Strategic Insights into US Airline Market: Fare Prediction and Market Landscape

For the final project of INF1290-Data Analytics: Introduction, Methods, and Practical Approaches, we analyzed fare pricing patterns, market competition, and market segmentation in the US airline industry. The motivation behind this analysis stems from the significant impact that fare pricing and market competition have on the profitability and sustainability of airlines.
After necessary data cleaning and preparation, we conducted EDA including a correlation study, time-series analysis for fare trends, and market analytics for leading locations and top players with the lowest fares.




Based on our preliminary findings, which identified Southwestern Airlines as a prime candidate for further study, we focused our subsequent analysis on recommending pricing strategies for Southwestern Airlines and gaining insights into their passenger needs. Our analysis addresses the following fundamental research questions:
[R1]: What factors influence fare prices for Southwestern Airlines and how do we inform their pricing strategy?
[R2]: What are the characteristics of the market segments that Southwest Airlines aims to attract?
To address our first research [R1], we designed and evaluated the predictive performance of different machine learning models, which included Linear Regression, Decision Tree Regressor, and Random Forest Regressor, to forecast fare prices for Southwestern Airlines’ flights. To achieve this, we trained all three models with all relevant continuous variables and assessed their accuracy using the R-squared metric. The Random Forest Regressor model demonstrated the highest accuracy in forecasting Southwestern Airlines’ flight fares (r^2 = 0.9982).

The three (3) most common features were the flight distance (nsmiles), the fare per mile (fare_per_mile), and the year of the flight (Year).

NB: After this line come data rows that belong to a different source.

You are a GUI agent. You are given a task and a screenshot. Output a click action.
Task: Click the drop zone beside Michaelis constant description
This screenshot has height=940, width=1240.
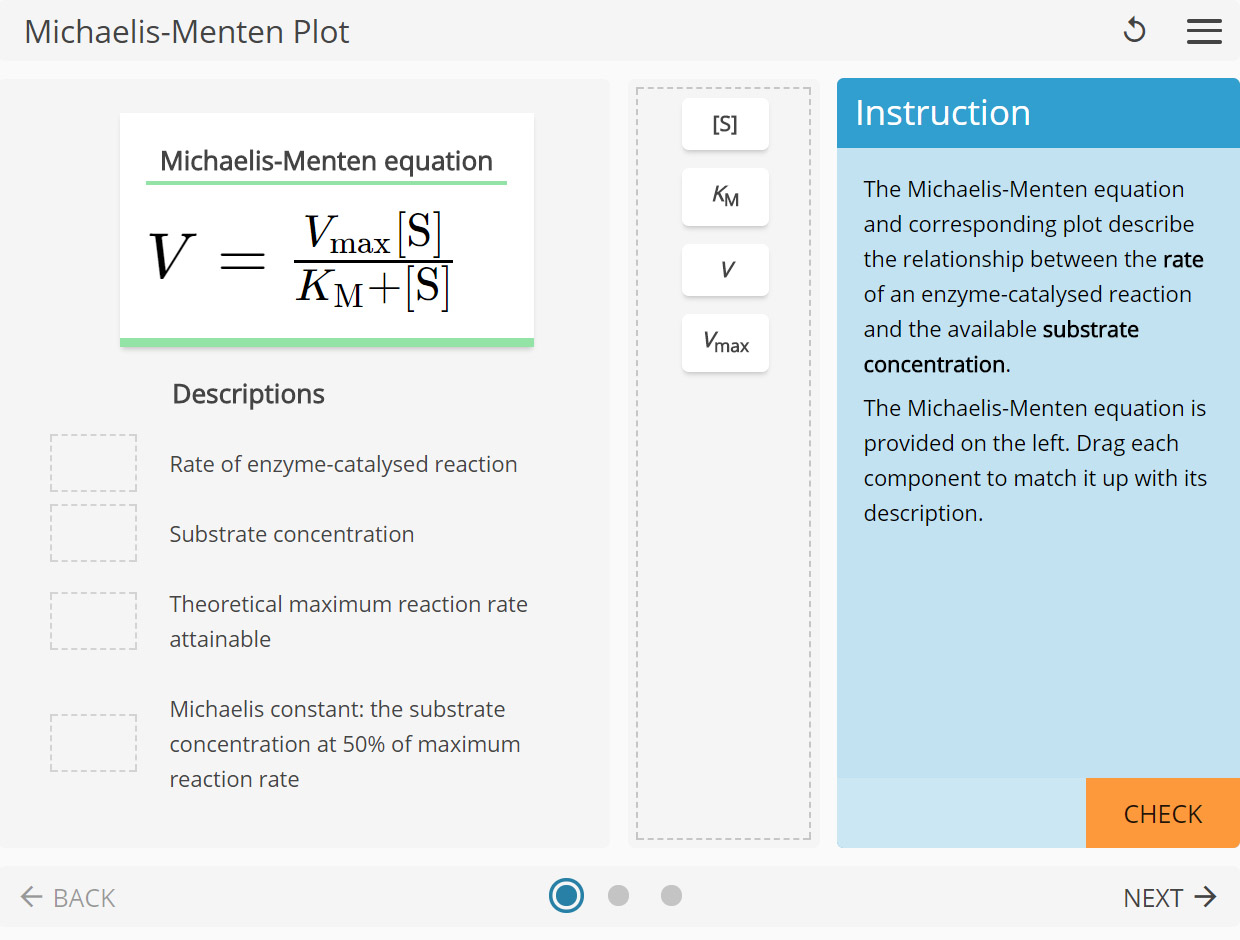[93, 742]
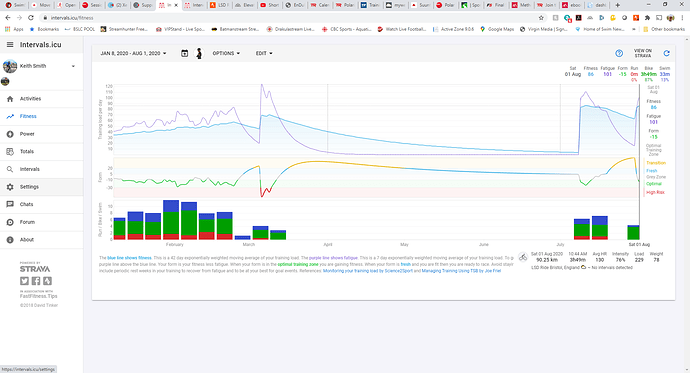Click VIEW ON STRAVA button
Viewport: 690px width, 373px height.
[642, 53]
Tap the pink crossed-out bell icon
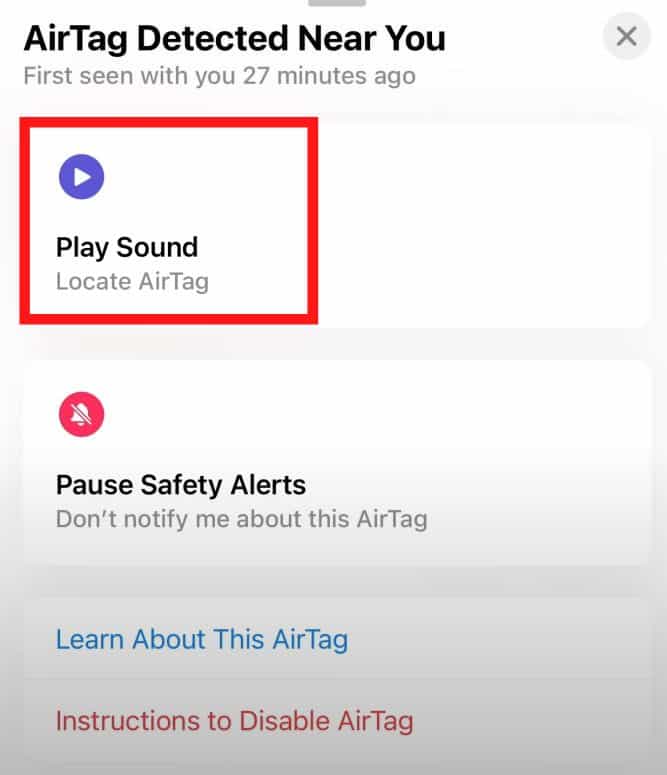 [82, 414]
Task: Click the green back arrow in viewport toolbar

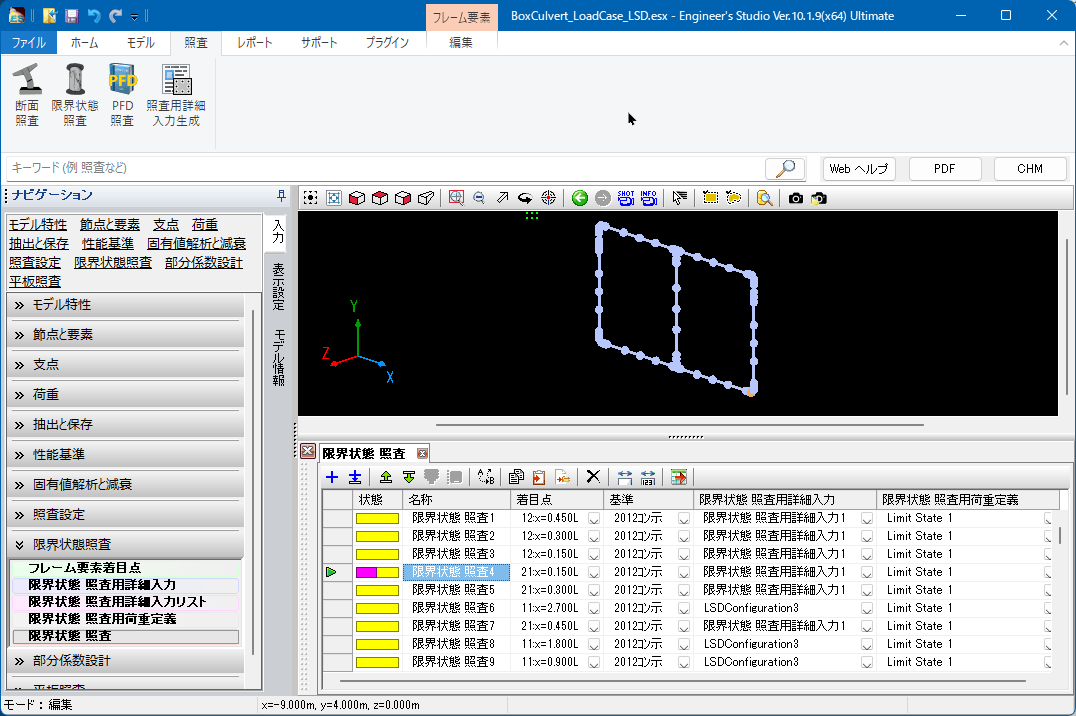Action: coord(579,198)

Recognizing that the flight distance (nsmiles) is a significant factor in predicting fares, our subsequent analysis (clustering) further centres this feature to extract insights and inform on Southwest’s market segments.

To tackle our second research [R2] we leveraged a K-Means clustering model to identify patterns and groups of Southwest flights with similar characteristics. Here, our model partitioned the data into distinct clusters based on two key features: the number of passengers (passengers) and the distance (nsmiles) traveled. this clustering allows for a nuanced analysis of customer segmentation and could inform how Southwest AIrlines could tailor marketing strategies based on the characteristics of each cluster. For example, offering promotional deals for regional flights (Cluster 0) or loyalty programs for frequent long-haul travelers (Cluster 2).